Call Graphs
The call graph in LiSA has a dual responsibility: it implements the logic for
resolving a call to its targets, and it keeps track of the callees and callers
of each control flow graph. The latter is the cause for the CallGraph
inheriting from the BaseGraph class, a simple graph implementation provided by
LiSA based on an adjacency list. The latter class won’t be detailed here, as it
mostly provides standard constructs for graph manipulation (e.g., adding and
removing nodes and edges, iterating over the graph, etc.).

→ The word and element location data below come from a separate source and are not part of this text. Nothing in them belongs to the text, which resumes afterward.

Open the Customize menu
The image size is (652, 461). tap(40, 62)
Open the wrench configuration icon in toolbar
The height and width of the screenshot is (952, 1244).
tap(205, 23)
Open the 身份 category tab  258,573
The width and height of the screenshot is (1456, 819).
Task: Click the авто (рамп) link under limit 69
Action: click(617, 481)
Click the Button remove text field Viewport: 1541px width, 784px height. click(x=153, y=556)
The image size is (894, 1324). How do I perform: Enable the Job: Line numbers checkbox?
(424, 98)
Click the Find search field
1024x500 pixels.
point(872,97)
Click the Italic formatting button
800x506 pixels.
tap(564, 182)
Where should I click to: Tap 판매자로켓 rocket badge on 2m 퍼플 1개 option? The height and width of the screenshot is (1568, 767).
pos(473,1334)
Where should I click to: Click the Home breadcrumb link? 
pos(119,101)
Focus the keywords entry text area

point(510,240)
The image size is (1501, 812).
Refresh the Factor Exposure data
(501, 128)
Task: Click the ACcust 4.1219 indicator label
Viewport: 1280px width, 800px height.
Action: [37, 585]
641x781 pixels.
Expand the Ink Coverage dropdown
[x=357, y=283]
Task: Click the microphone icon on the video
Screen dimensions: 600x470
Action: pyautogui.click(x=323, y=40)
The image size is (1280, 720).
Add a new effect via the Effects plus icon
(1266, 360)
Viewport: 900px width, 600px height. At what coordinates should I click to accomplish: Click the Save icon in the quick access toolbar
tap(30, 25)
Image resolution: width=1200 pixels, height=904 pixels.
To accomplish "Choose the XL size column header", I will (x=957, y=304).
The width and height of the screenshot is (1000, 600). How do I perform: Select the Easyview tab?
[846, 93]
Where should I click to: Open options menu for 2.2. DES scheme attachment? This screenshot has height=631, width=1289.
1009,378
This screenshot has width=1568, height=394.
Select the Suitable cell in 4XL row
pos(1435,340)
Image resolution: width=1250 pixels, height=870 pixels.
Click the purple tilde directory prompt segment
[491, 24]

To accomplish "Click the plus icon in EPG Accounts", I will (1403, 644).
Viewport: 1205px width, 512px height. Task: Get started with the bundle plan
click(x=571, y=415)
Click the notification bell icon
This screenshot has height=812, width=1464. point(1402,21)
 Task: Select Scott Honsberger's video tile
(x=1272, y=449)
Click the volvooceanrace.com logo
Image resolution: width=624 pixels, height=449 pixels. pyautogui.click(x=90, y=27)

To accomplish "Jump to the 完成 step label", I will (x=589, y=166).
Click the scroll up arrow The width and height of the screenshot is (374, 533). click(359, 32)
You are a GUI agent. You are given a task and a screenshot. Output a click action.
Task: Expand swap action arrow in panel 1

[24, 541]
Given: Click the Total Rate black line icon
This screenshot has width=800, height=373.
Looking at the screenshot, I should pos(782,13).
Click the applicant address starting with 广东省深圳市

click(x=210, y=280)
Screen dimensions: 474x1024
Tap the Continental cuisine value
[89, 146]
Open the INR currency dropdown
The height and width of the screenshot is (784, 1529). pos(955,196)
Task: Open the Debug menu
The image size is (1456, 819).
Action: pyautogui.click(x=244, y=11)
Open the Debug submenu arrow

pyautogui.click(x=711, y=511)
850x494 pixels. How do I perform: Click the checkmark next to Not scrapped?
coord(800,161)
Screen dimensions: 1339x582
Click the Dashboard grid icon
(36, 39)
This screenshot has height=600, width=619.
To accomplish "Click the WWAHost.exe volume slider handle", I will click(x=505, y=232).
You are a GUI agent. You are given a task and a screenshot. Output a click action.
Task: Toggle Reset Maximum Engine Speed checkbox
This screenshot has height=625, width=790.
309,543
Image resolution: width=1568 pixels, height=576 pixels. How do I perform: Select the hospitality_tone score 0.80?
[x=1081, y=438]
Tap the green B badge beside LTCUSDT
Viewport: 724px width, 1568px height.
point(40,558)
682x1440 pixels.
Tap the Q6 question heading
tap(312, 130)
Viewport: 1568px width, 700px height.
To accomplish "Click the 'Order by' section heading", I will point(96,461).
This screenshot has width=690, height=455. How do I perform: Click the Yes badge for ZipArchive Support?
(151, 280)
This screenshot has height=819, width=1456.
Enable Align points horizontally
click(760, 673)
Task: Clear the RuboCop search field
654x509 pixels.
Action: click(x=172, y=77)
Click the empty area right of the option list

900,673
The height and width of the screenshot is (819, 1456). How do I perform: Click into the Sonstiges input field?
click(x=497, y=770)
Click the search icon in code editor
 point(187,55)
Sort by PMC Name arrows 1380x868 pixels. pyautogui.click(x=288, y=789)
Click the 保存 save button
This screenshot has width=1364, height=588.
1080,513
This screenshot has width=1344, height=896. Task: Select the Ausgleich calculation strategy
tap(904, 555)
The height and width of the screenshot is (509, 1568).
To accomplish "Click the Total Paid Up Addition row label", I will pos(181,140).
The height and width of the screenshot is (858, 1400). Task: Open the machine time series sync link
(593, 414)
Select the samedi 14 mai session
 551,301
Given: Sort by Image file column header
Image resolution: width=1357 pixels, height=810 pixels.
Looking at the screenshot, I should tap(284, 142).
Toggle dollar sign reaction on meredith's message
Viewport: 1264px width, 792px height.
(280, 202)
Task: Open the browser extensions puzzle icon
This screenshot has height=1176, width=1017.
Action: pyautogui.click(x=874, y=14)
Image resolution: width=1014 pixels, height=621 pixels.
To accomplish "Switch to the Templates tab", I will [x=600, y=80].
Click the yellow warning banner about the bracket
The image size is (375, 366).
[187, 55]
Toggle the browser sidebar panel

This page contains class diagrams. Interfaces are represented with yellow rectangles, abstract classes with blue rectangles, and concrete classes with green rectangles. After type names, type parameters are reported, but their bounds are omitted for clarity. Only public members are listed in each type: the
+ symbol marks instance members, the * symbol marks
static members, and a ! in front of the name denotes a member with a default
implementation. Method-specific type parameters are written before the method
name, wrapped in <>. When a class or interface has already been introduced in
an earlier diagram, its inner members are omitted.
Calls
Understanding how calls are represented in LiSA is crucial to reason on the
call graph. The Call class is the root of the call hierarchy, and contains the
general structure that is shared among all call types.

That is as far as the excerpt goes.